Recital, Vancouver, 17 June 2003
                                                                              Vancouver Recital Society flyer

Trip to Tenor Heaven
Rod Parke, Seattle Gay News, June 2003

At barely 30, Juan Diego Florez is already a master.  The supremely handsome
Peruvian tenor sang a long program of demanding music with apparent ease.  A
perfect vocal technique had every note under total control.  In spite of (in
his words) "suffering with dryness" of the throat, his tone never lost its
shimmering intensity.  In fact, Florez showed remarkable stamina, even after
nailing each of the nine (9!) high C's in the final aria of the printed

The elderly woman who remarked to my friend that the singer's voice was "a
little thin and metallic" didn't understand the type of tenor we were
hearing.  Juan Diego Florez is what one calls a light lyric tenor, often
called a Rossini tenor.  He is too smart to ever attempt the roles so
frequently sung by the likes of Domingo or Pavarotti.  Those roles by
composers Verdi, Puccini, etc. require not louder but heavier voices.  Juan
Diego's roles are of the 'bel canto' school, so gloriously represented by
composers Bellini, Donizetti, Mozart, and Rossini.  This music offers the
singer ample opportunity to show off the vocal gymnastics of fast runs, long
limpid lines, and perfectly even tone.

So, if this tenor's voice was not hefty, juicy, or heroic, what did we hear?
A beautiful, bright, light, and absolutely even tone, colored by a tiny,
shimmering vibrato that characterized every line.  (It was a considerably
warmer, richer sound than captured on his cd's.)

His mastery of the voice was no less than his musicianship.  Moreover,
Florez often caressed his phrases in a way that made one fantasize knowing
this man more intimately!  All musical lines had somewhere to go while
carrying warmth of feeling.  Phrases were clearly worked out and modulated
from melting pianos to piercing fortes.  Indeed, the top notes often had my
ears ringing.  The only element that seemed missing was a clear trill.

The sold-out audience in Vancouver's intimate Chan Centre seemed to sense
that they were hearing the world's finest Rossini tenor.  I would maintain
that Florez is the best since at least the 1960's.  By the last encore,
whistles and shouts almost drowned out the applause.  (Speaking of encores,
a friend in the audience heard the tenor a couple days ago in Berkeley,
where he repeated the aria with nine high C's as one of his encores!)
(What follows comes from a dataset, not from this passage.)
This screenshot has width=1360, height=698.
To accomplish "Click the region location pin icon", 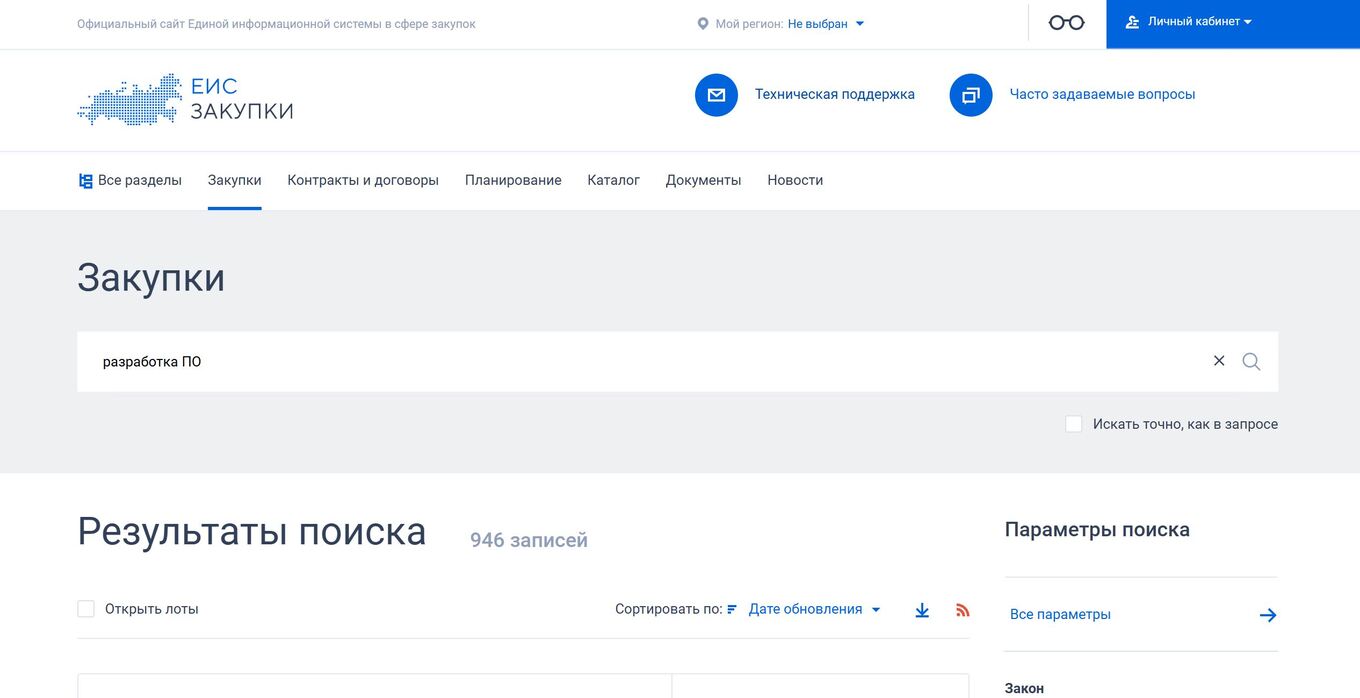I will [702, 22].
The Vancouver program began with a Mozart concert aria, 'Misero!  O sogno, a
son desto?'  Immediately apparent was the artist's intense infusion of every
phrase with musical meaning.  A Bellini song and aria (from "I Capuleti e i
Montecchi") added a demonstration of long lines and total breath control. 
Then the first half ended with a song and an aria by Rossini (from "La
Cenerentola"), which introduced the first really florid singing of the
evening.  No other tenor singing today on the world stage can produce what
we heard here.

The highlight of the program for me came after the intermission with a set
of arias by Gluck (1714-1787).  Indeed, the thrice-familiar 'J'ai perdu mon
Euridice' surprised me both in the excellence of Florez' French diction and
in the passion of his delivery.  'L'espoir renait dans mon ame,' also from
"Orphee et Eurydice," brought even more impressive vocal fireworks.  All
this "showing off" in no way got in the way of conveying the singer's love
and respect for the music.

There followed four Spanish songs, two of which were arranged for piano
accompaniment by the singer himself.  In them he showed a playful,
passionate personality.  His always fine accompanist was Martin Katz.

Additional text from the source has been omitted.